La “Città Ideale” del Rinascimento urbinate

Dal 6 aprile all’8 luglio alla Galleria Nazionale delle Marche a Urbino si terrà una mostra dal titolo “La Città Ideale. L’utopia del Rinascimento a Urbino tra Piero della Francesca e Raffaello” incentrata sul tema della “Città Ideale” e partirà proprio dal dipinto della città di Urbino che costituisce uno dei più affascinanti rompicapi dell’età rinascimentale.

La mostra, curata da Lorenza Mochi Onori e Vittoria Garibaldi, si propone di dimostrare come la tavola dipinta urbinate, insieme all’altra tavola di Baltimora, rappresenti il riassunto della civiltà Rinascimentale fiorita ad Urbino e nel Montefeltro per opera del Duca di Urbino, uno dei più gloriosi signori della seconda metà del ‘400.

La Città Ideale è un dipinto databile alla fine del ‘400, è una delle immagini simbolo del Rinascimento italiano culla della corte di Federico da Montefeltro, ed è conservato nella Galleria Nazionale delle Marche, a Urbino.
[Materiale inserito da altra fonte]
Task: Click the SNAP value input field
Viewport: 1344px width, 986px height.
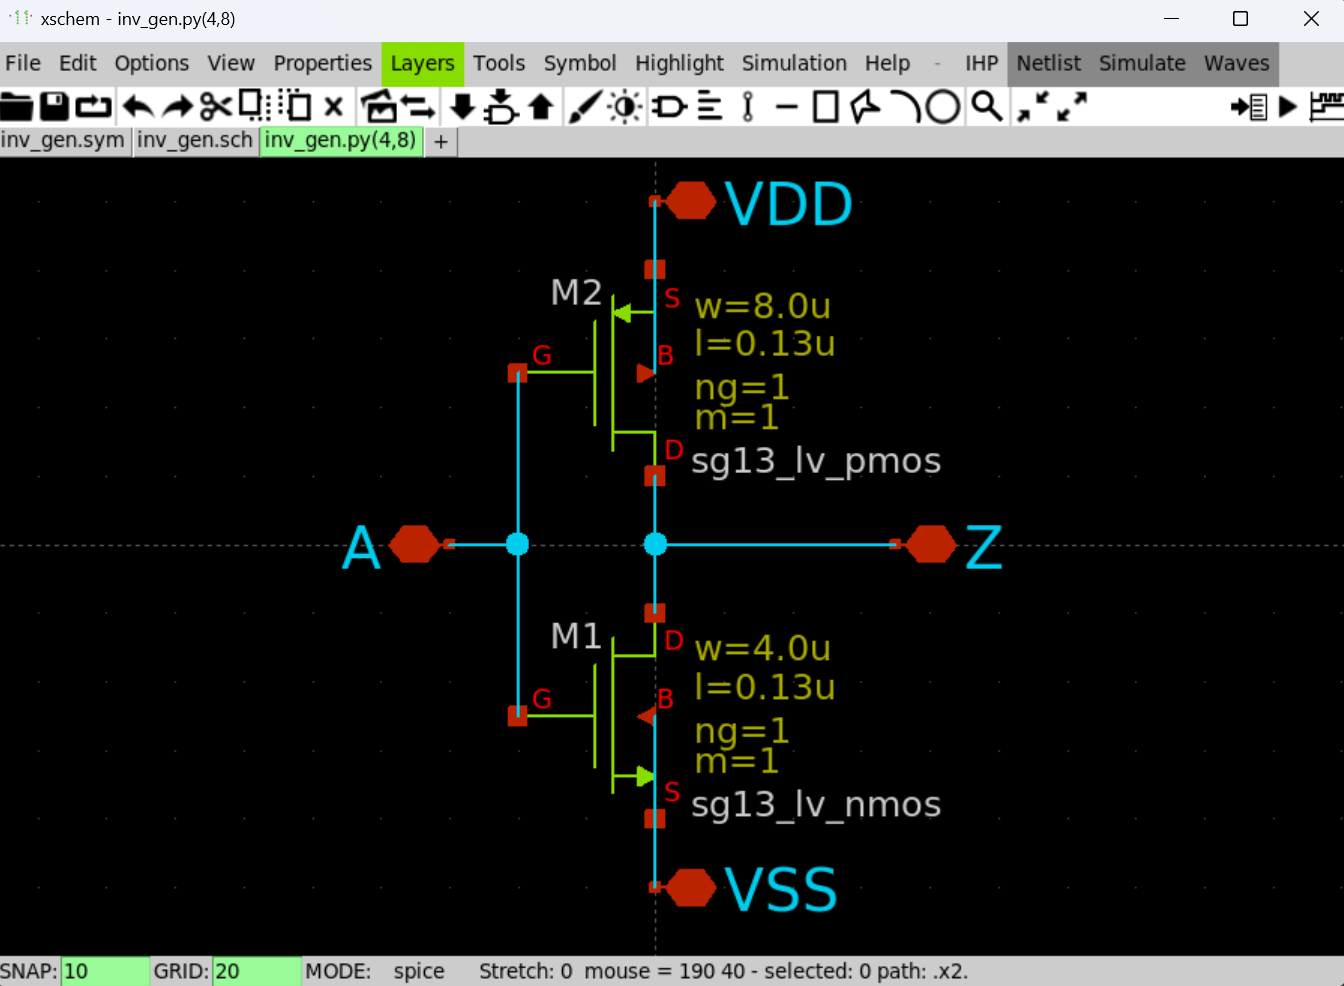Action: [x=105, y=971]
L’opera mostra una vasta piazza in prospettiva dove al centro spicca un edificio circolare.

Un’altra veduta della Città Ideale è conservata, invece, al Walters Art Museum di Baltimora, e mostra una veduta, anche in questo caso, sviluppata in orizzontale di una piazza rinascimentale, la differenza in questo dipinto di Città Ideale è la focalizzazione sui singoli monumenti classici piuttosto che sull’insieme.
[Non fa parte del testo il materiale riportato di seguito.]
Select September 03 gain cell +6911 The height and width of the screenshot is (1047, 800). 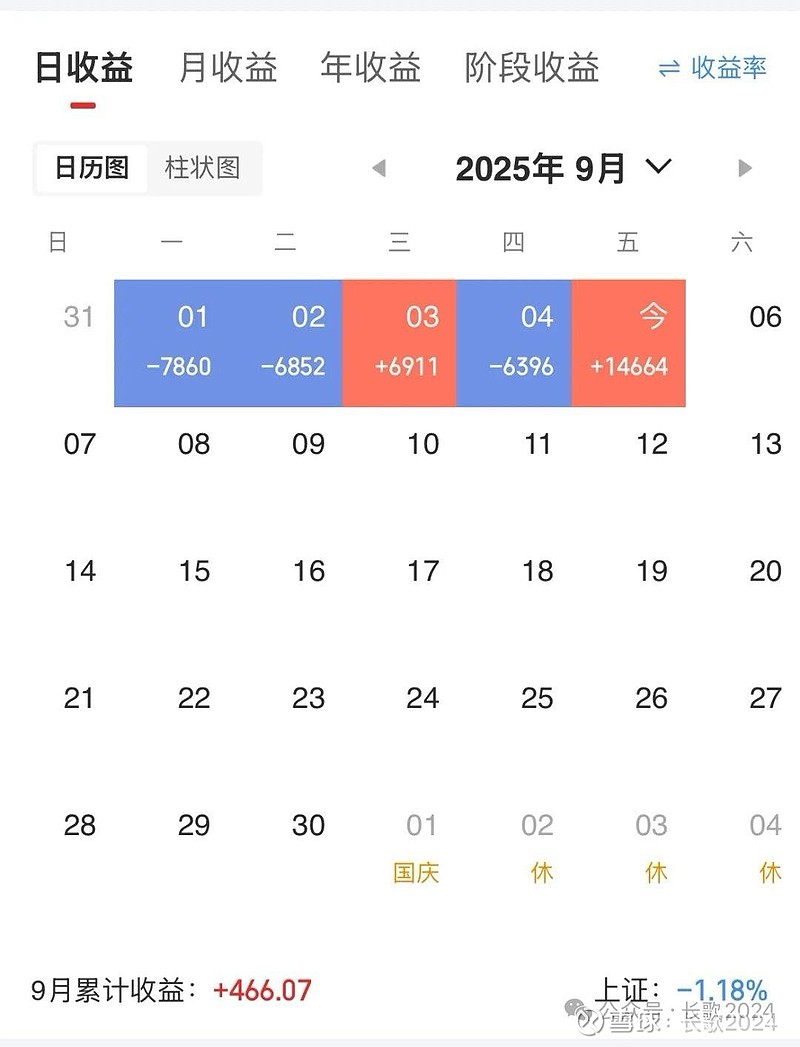point(400,343)
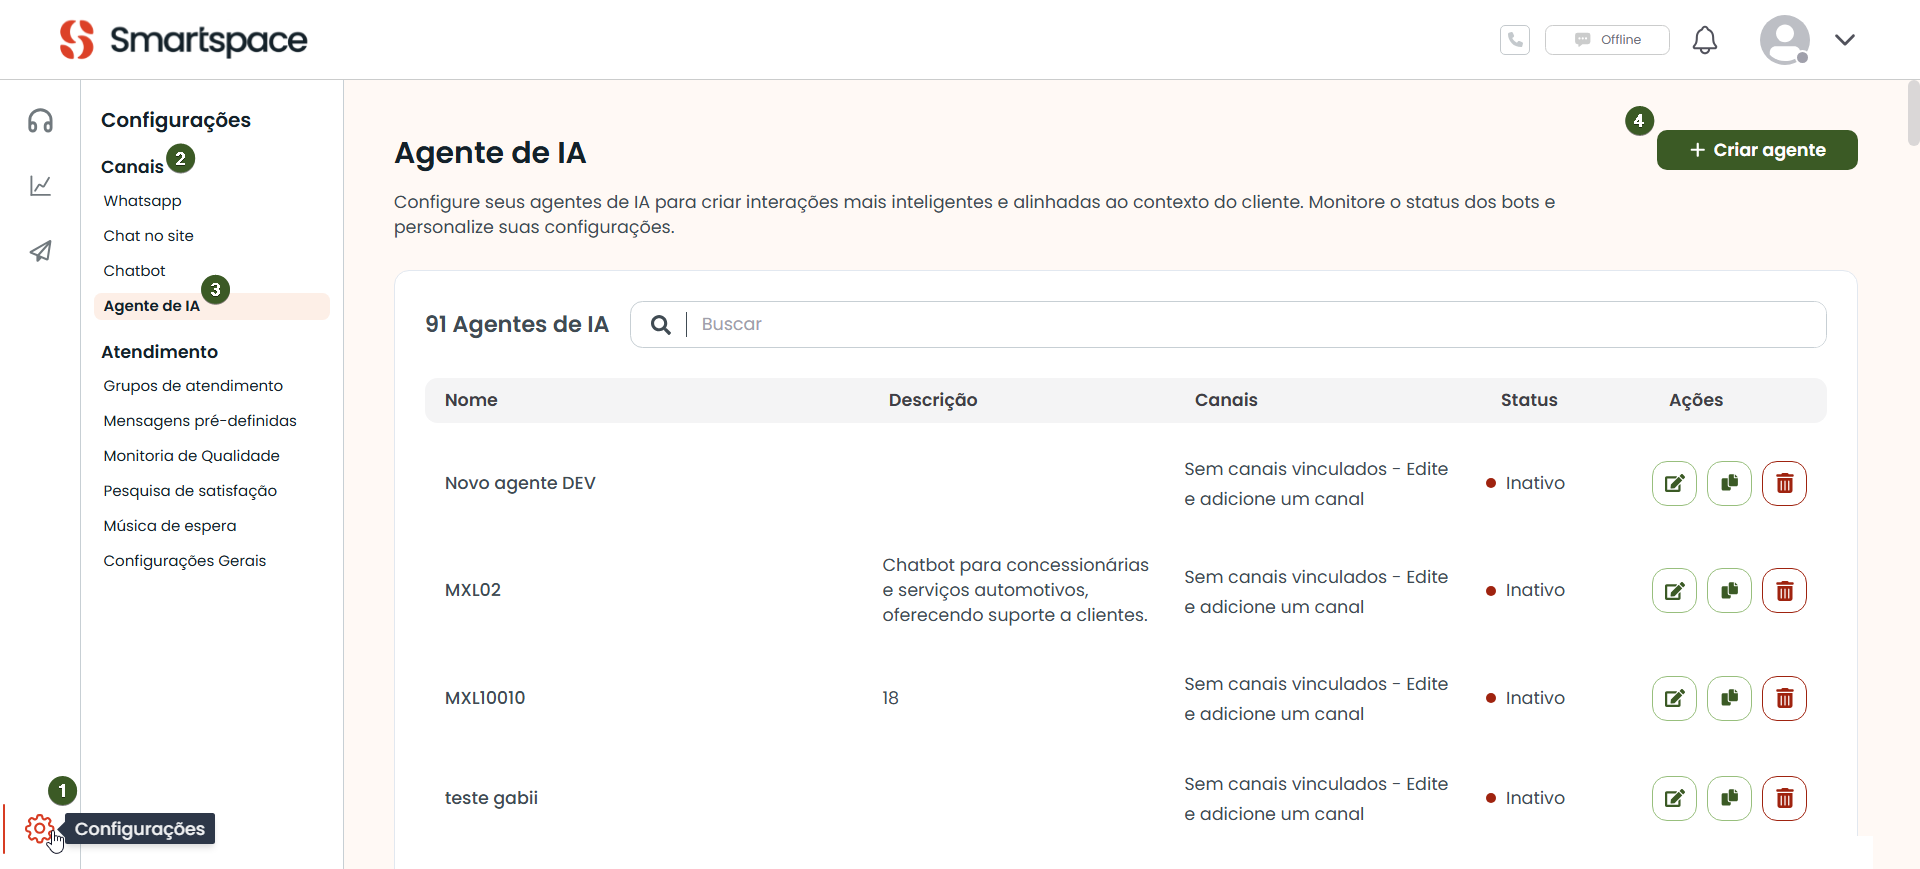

L‘autore dei dipinti delle Città Ideali è da sempre stato un enigma, tra gli artisti più probabili ci sono quelli che maggiormente gravitavano attorno alla corte urbinate: Piero della Francesca, Francesco di Giorgio Martini, Luciano Laurana. Ma non mancano tante altre ipotesi di attribuzioni.
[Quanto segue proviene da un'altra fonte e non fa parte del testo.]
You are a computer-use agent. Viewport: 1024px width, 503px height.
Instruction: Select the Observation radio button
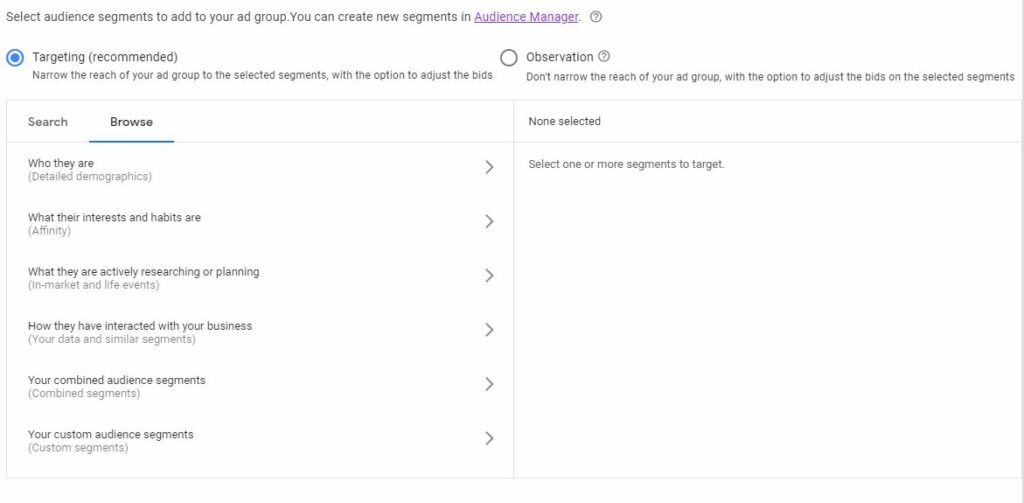(509, 58)
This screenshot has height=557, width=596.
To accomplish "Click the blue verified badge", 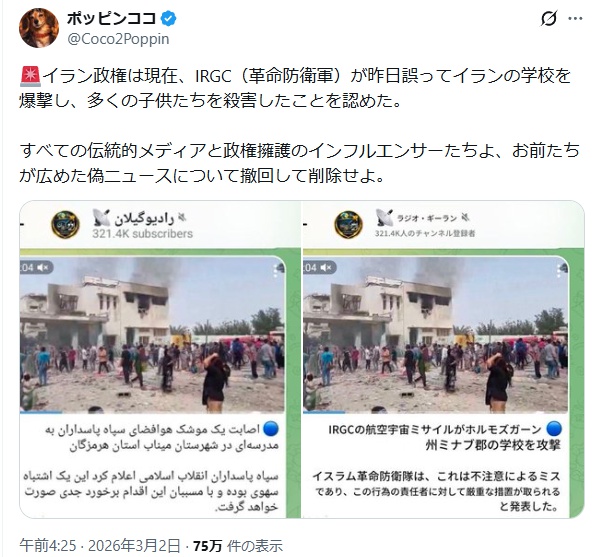I will click(x=168, y=18).

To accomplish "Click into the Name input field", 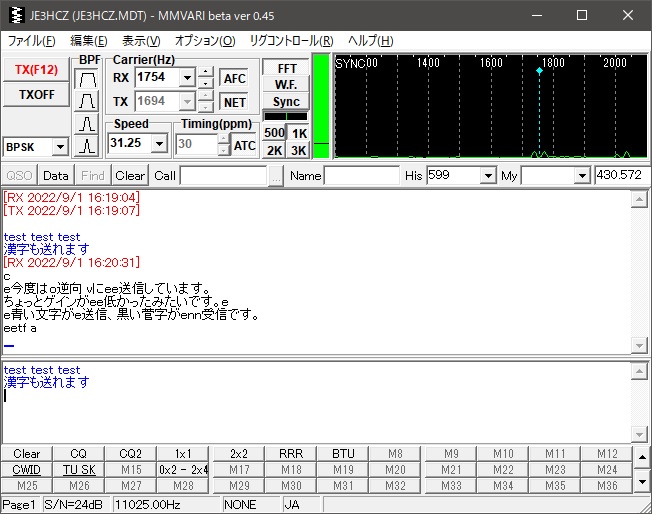I will (361, 175).
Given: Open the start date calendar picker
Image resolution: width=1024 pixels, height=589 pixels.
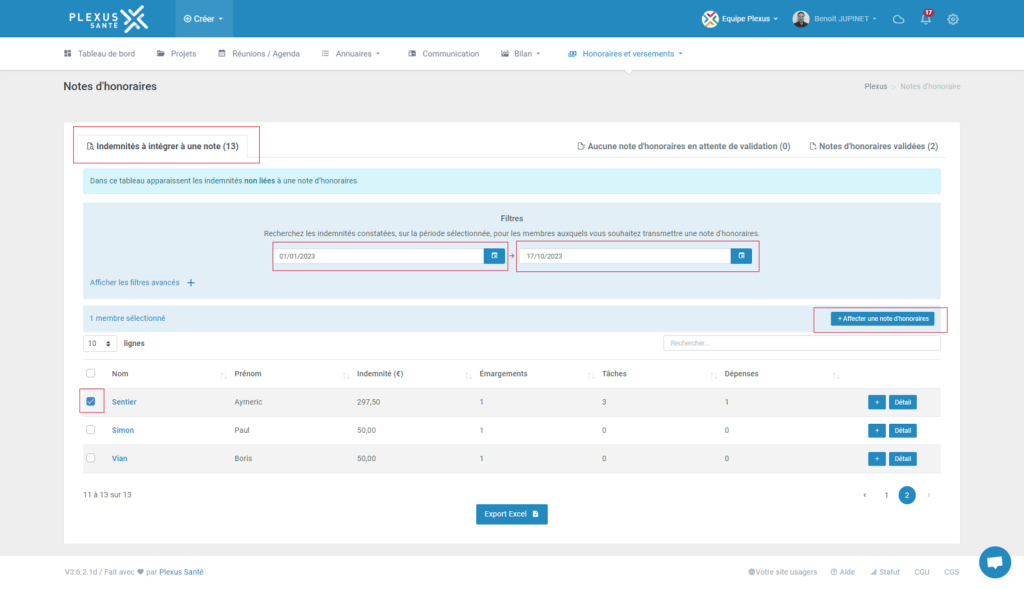Looking at the screenshot, I should (493, 256).
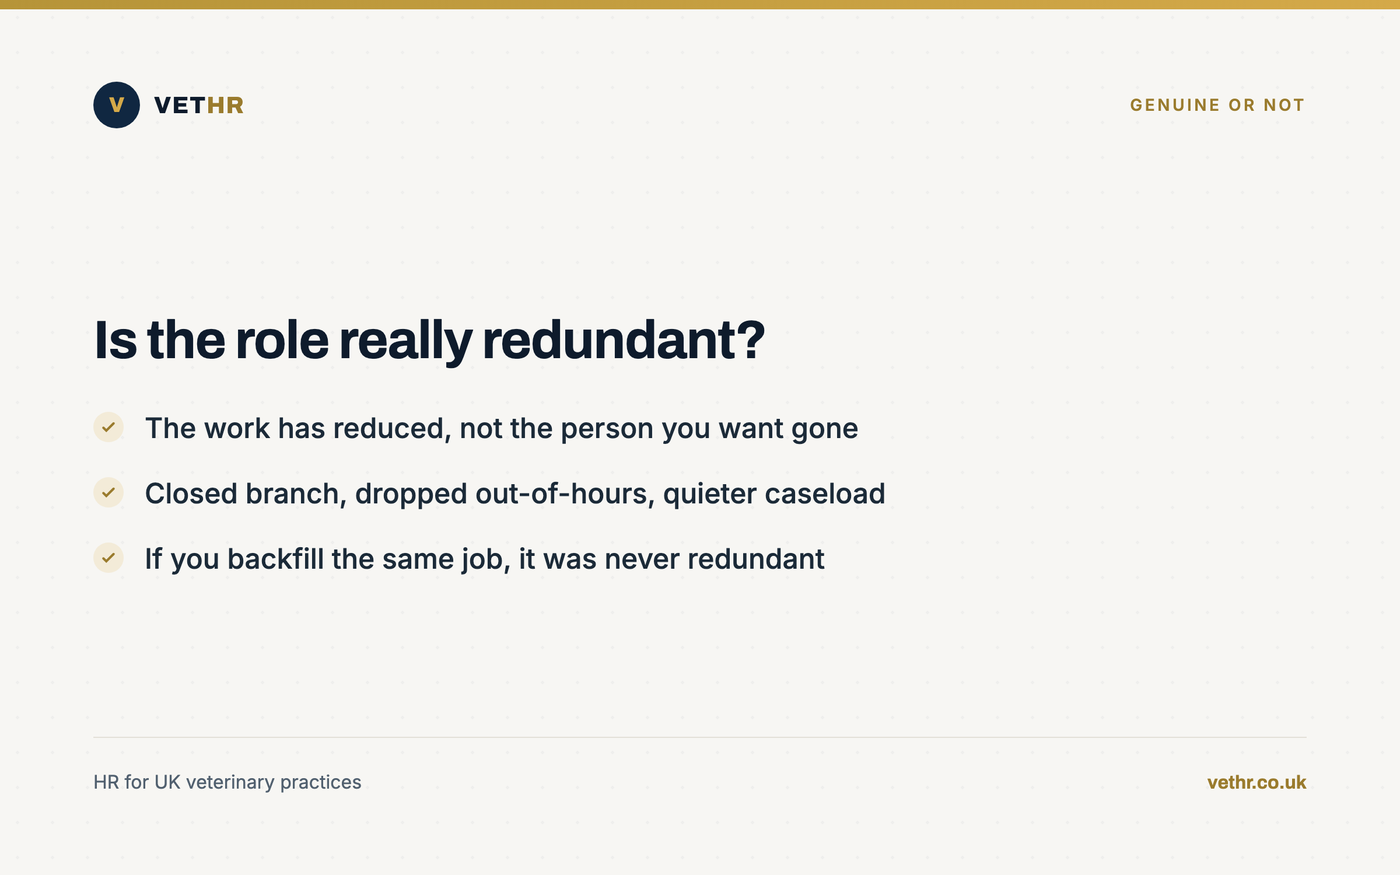
Task: Select the bullet 'If you backfill the same job'
Action: pyautogui.click(x=484, y=559)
Accanto al dipinto, in mostra verranno esposte numerose opere tra dipinti, disegni, sculture, tarsie lignee, medaglie, codici, di autori quali: Domenico Veneziano, Sassetta, Piero della Francesca, Fra’ Carnevale, Leon Battista Alberti, Francesco di Giorgio, Luca Signorelli, Jacopo de Barbari, Mantegna, Perugino, Bramante, Raffaello. L’intenzione è quella di dare una dimostrazione completa dello splendore rinascimentale vissuto dalla piccola capitale.